Donc non, je n'en ai pas marre. Je suis assez content de pouvoir vivre une expérience comme cela, avec une fille. Mais finalement, que ce soit une fille, cela ne change pas fondamentalement les choses. Je crois que ce qui est touchant, encore une fois, c'est cette relation basée sur le respect et la confiance, et le fait que tous les deux, on soit responsable de quelque chose, c'est-à-dire qu'elle attend des choses de moi, et j'attends des choses d'elle. Pour le coup, je ne suis vraiment pas déçu.

 

Bonsoir Emmanuel. Vous avez bien raconté à quel point Fiona était une travailleuse, d’exigence et d’envie de travailler. Est-ce que vous n'êtes pas un peu étonné ou surpris, quand même, de voir à quel point les résultats arrivent assez rapidement, et surtout depuis la reprise, elle n'a pas perdu ?

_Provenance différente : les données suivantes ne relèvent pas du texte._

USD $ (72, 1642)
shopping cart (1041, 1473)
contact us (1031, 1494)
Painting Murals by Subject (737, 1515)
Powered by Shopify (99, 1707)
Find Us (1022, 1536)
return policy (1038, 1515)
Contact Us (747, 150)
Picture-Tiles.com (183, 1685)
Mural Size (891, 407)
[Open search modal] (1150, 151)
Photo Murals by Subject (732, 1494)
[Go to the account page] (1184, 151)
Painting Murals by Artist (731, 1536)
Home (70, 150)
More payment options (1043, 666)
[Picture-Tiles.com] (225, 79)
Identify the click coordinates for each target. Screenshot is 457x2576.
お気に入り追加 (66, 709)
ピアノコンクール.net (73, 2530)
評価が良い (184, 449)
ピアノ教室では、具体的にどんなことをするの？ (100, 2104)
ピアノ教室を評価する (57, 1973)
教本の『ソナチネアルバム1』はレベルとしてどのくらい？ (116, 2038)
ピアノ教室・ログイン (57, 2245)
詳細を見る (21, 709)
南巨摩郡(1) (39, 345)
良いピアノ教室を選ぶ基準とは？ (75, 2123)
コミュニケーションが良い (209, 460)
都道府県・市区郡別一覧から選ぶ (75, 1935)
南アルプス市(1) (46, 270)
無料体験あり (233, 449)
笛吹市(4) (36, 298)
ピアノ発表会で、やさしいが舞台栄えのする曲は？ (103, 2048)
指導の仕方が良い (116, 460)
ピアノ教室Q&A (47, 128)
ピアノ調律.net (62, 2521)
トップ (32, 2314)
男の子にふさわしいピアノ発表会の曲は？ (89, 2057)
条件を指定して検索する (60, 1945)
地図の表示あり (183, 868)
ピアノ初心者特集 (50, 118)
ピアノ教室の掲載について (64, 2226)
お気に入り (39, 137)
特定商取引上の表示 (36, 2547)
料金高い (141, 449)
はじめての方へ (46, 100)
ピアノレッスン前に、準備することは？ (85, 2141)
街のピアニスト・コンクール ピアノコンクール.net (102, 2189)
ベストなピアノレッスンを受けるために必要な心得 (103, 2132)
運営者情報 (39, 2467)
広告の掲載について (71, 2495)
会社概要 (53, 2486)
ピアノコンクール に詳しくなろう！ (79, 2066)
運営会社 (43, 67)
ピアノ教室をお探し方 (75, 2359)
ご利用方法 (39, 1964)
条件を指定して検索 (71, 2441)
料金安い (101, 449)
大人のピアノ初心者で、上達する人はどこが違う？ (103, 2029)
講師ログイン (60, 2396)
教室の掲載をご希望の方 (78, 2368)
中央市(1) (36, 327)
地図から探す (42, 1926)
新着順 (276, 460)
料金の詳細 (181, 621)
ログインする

Est-ce que je suis surpris ? Non, je ne suis pas surpris, parce que même avant la reprise des tournois fédéraux à Nice et à Cannes, sur la période où on s'est retrouvé, le 12 mai, le lendemain du déconfinement, on a eu une assez longue période, jusqu'au début du mois de juillet, pour travailler. On était dans le Sud, elle a joué énormément, et elle a joué uniquement avec des garçons. Finalement, au départ, elle ne gagnait pas contre les joueurs, les garçons négatifs, et puis finalement, les moins 2, au bout de quelques semaines, elle ne perdait plus contre les moins 2, puis elle ne perdait plus contre les moins 4, et puis elle faisait toujours jeu égale avec les moins 15. Là, je me dis : il y a une augmentation des savoir-faire, elle fait plus de choses. Son niveau de jeu semble avoir franchi un petit palier. Après, évidemment, le match mixte n'est pas le match féminin, notamment sur le plan émotionnel. Évidemment, c'est très différent, les duels entre les femmes. Il restait à régler cela. Puis finalement, j'étais assez agréablement surpris sur la Côte d'Azur. Et cela, c'était aussi assez riche pour nous, qu'il y ait ces tournois-là, où on pouvait jouer pas mal de matchs, chaque semaine. C'étaient des matchs franco-français, mais malgré tout, c'était très intéressant. Finalement, elle les a très bien négociés, elle a développé des aptitudes sur le plan mental, match après match. J'ai eu le sentiment que des choses s'étaient enclenchées. Cela s'est vérifié après, à Palerme. Malheureusement, elle a eu cette douleur à la côte, qui nous a un tout petit peu embêtés. Elle a dû arrêter de jouer au tennis pendant 5 ou 6 semaines, puis on a eu un peu de temps pour préparer Roland-Garros. Mais non, je ne suis pas vraiment surpris, non. Merci beaucoup.